Sonderprogramm des Landes für Schulverweigerer.

Wer hat nicht schon mal während seiner Schulzeit den Unterricht geschwänzt? Wenn allerdings das Fernbleiben zur Regel wird, können die Konsequenzen drastisch sein: Der Schulabschluss wird unerreichbar.

Die Integration ins Erwachsenenleben droht in diesem Fall zu scheitern, noch bevor sie begonnen hat. Rund fünf Prozent der Jugendlichen in der Bundesrepublik, so Expertenschätzungen, könnte dieses Schicksal bevorstehen. Denn sie sind regelrechte Schulverweigerer.
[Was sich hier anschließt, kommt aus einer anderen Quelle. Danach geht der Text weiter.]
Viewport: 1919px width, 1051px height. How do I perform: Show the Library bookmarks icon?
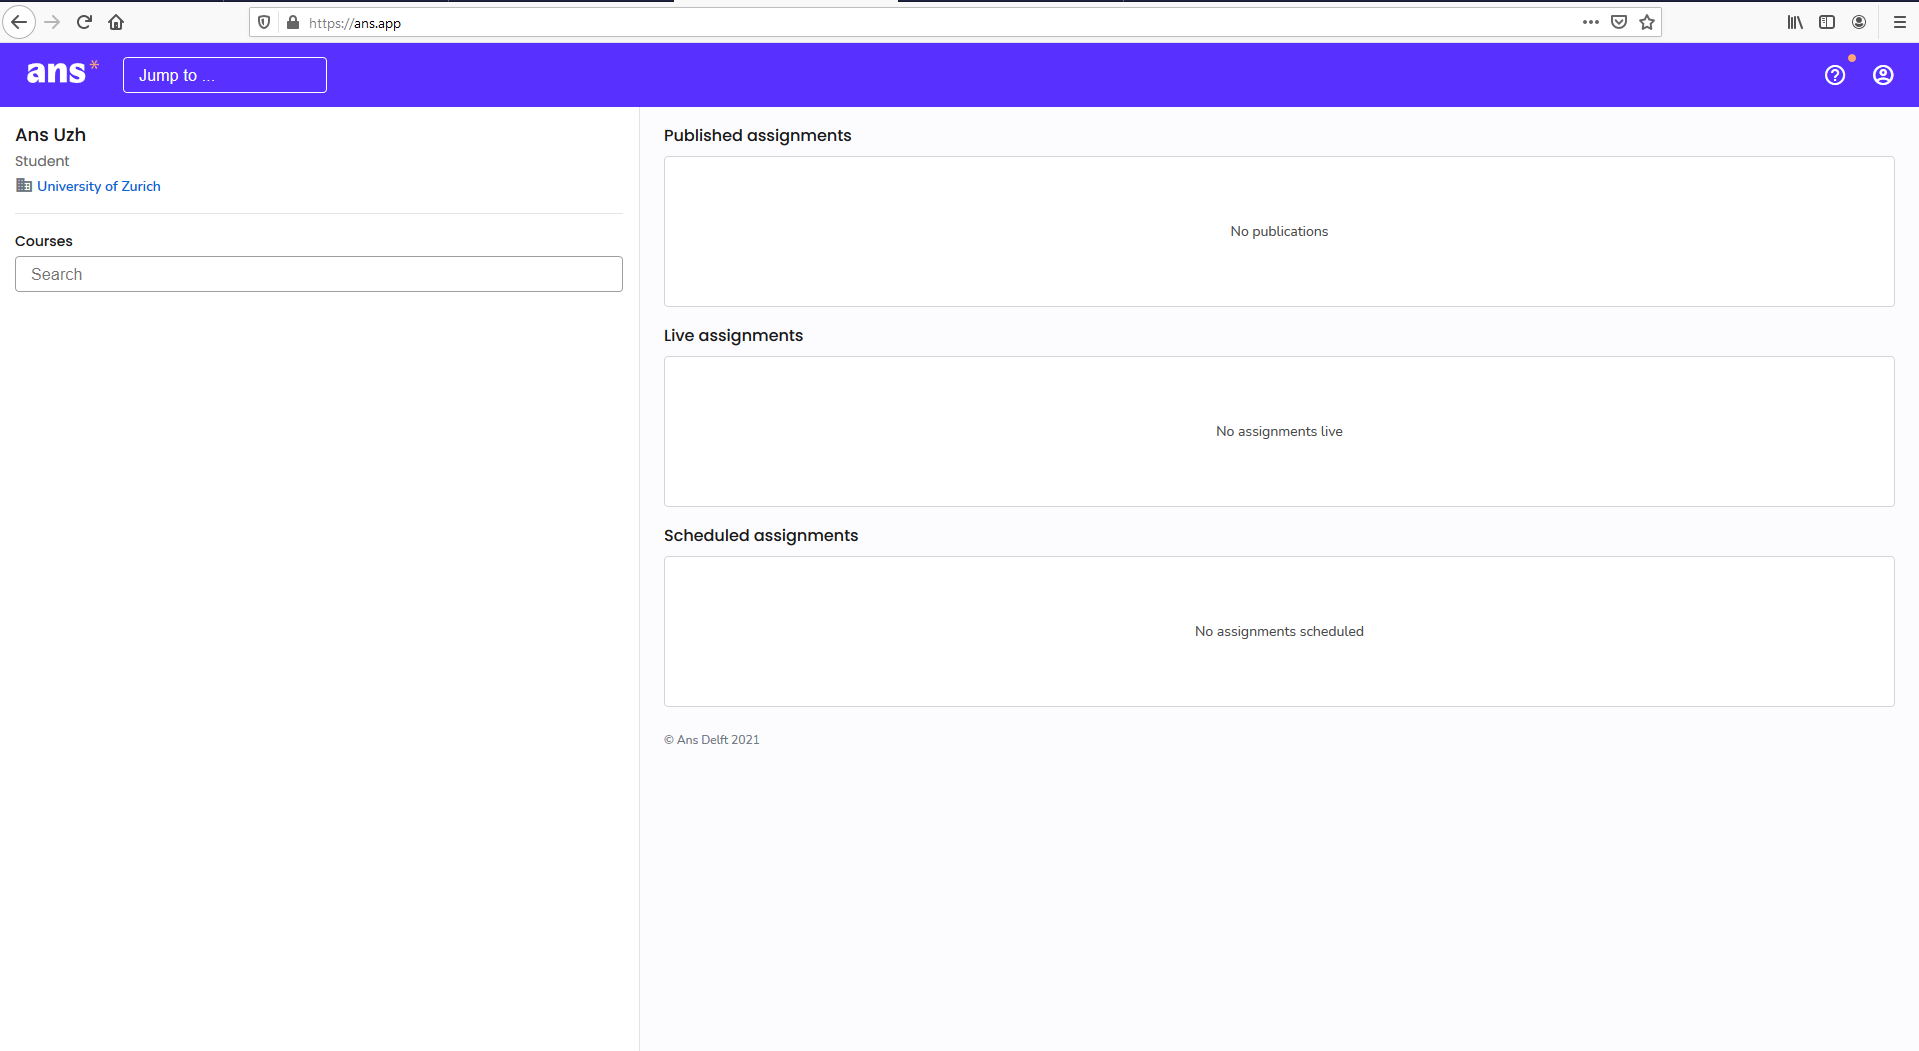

"Diese Jugendlichen drohen der Gesellschaft verloren zu gehen", warnte Hans Peter Schaefer vom Landesjugendamt auf einem zweitägigen Fachkongress unter dem Motto "...stören, schwänzen, scheitern?!" in Köln vor rund 200 Teilnehmern. Die Ursachen für Schulverweigerung sind vielfältig. Hier dürften "keine Schubladen aufgemacht werden", sagt Schaefer. Das Phänomen gebe es in allen sozialen Schichten. "Schulaversives Verhalten", so der Fachbegriff, sei auch keine Frage mangelnder Intelligenz. Im Gegenteil: Es sind "sehr oft sehr intelligente Leute, die sich intelligent der Schule entziehen."

Lehrer überfordert

Immer jedoch gelte: "Kinder und Jugendliche machen Probleme, weil sie Probleme haben." Sie könnten jedoch von der Schule alleine häufig nicht aufgefangen werden, da sie "heute in einem ganz anderen Maß gefordert ist als noch vor zwanzig oder dreißig Jahren".
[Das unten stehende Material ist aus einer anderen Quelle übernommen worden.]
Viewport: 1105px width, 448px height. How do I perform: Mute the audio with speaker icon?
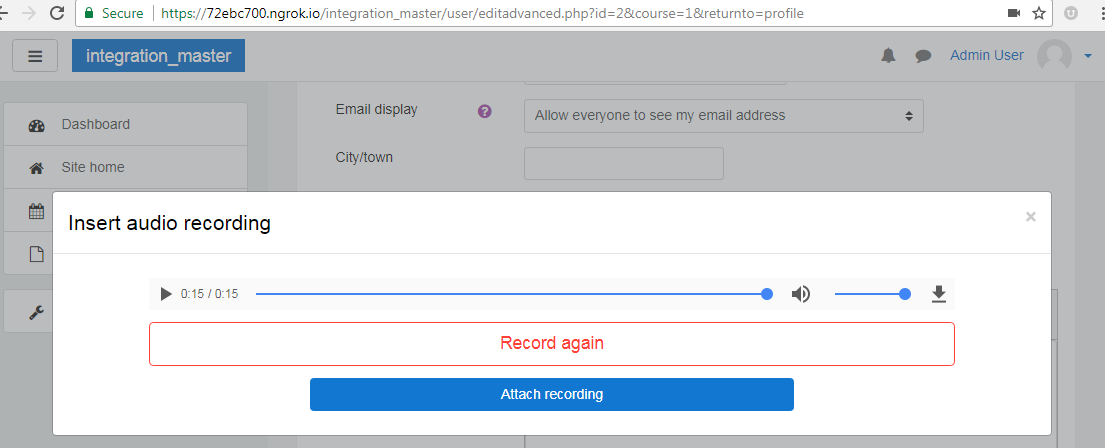click(801, 294)
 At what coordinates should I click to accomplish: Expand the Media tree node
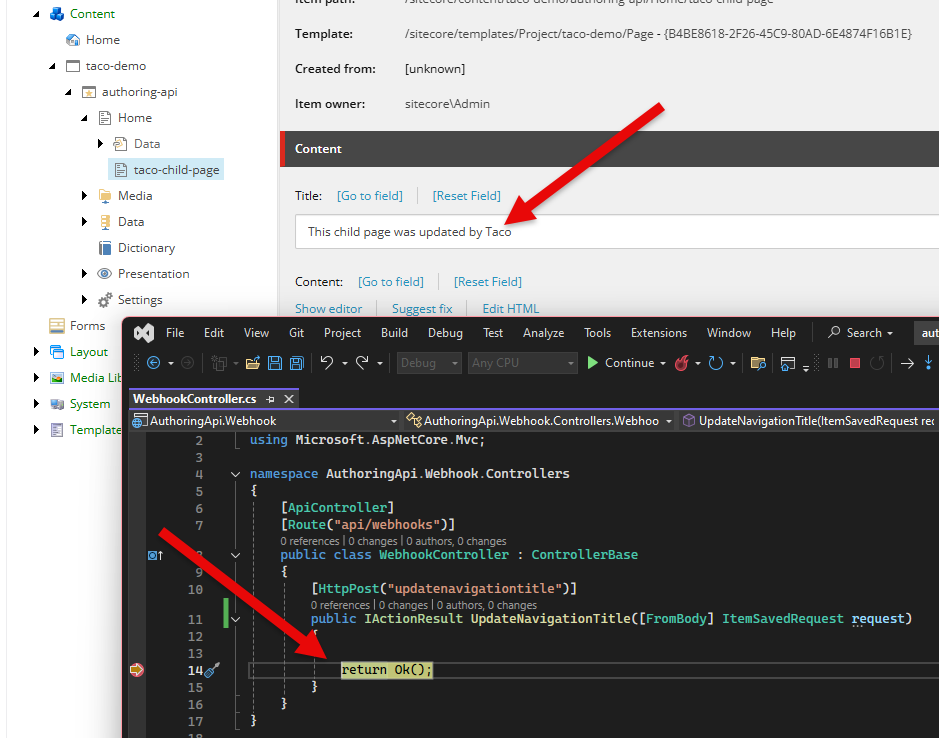[85, 196]
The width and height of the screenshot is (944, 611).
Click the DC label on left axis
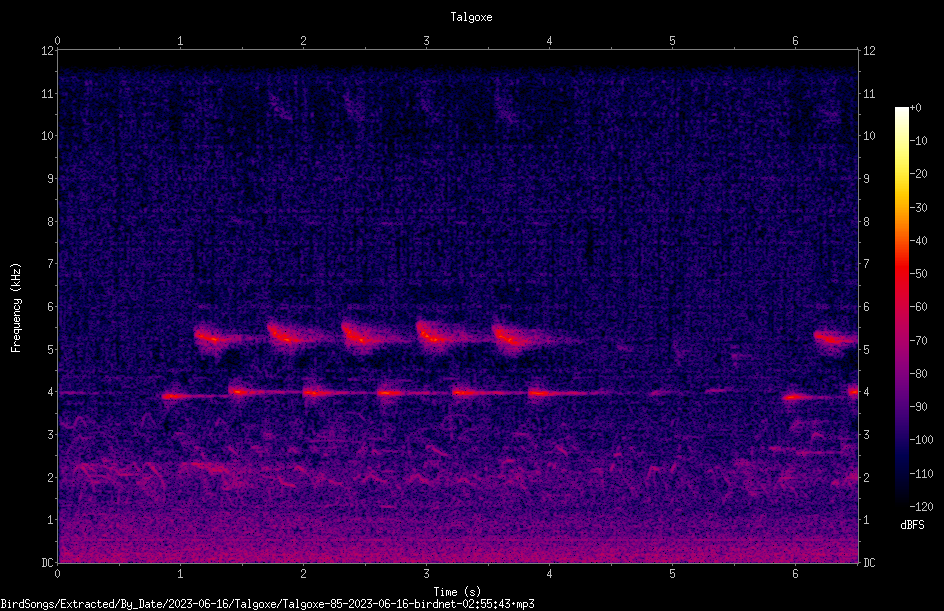(x=48, y=563)
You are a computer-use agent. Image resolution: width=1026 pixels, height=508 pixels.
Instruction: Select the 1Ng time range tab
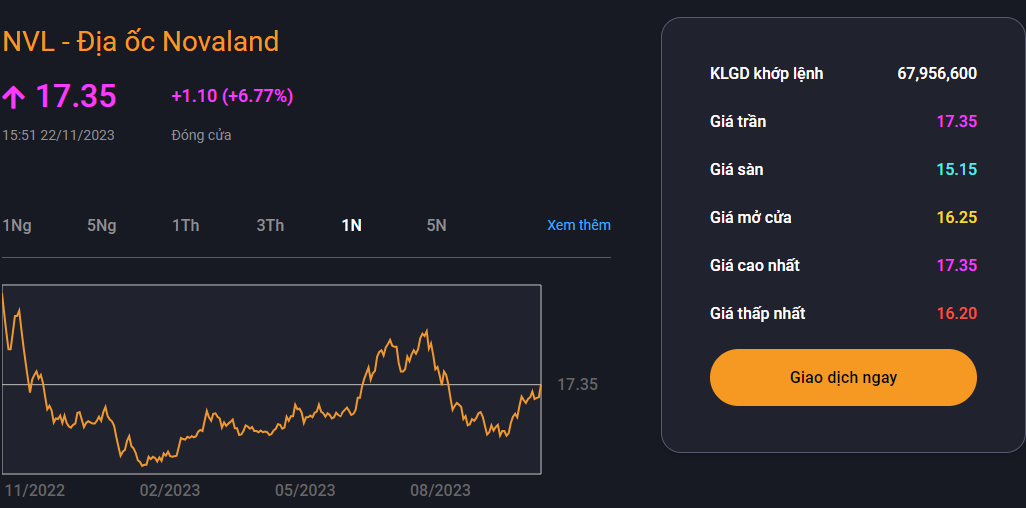click(17, 225)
So würden manche Lehrer durchaus glücklich sein, wenn ein verhaltensauffälliger Schüler nicht mehr erscheine und sie dann wenigstens die Verbliebenen ungestört unterrichten könnten. Wichtig sei daher eine engere Zusammenarbeit zwischen Schule und Jugendhilfe.

Das Land Nordrhein-Westfalen hat das Schulverweigerer-Problem inzwischen erkannt. Seit dem vergangenen Jahr fördert es mit einem vier Millionen Mark schweren Sonderprogramm Projekte gegen Schulmüdigkeit, davon 19 im Rheinland. Dazu gehört auch das vom Sozialwerk Aachener Christen getragene Projekt "Startbahn" in Aachen. Hier wird auf praktisches Handeln in überschaubaren Strukturen statt auf Frontalunterricht gesetzt.

Die Projekte lohnen sich, denn ihre Erfolgsquote ist hoch: Für rund 80 Prozent der Teilnehmer gibt es gute Anschlussmöglichkeiten. Für Schaefer ist daher klar: Die Projekte müssen auch nach dem Auslaufen des NRW-Sonderprogramms im Jahr 2002 weiterlaufen: "Wir brauchen solche Hilfsangebote dauerhaft, weil auch das Problem weiterbesteht."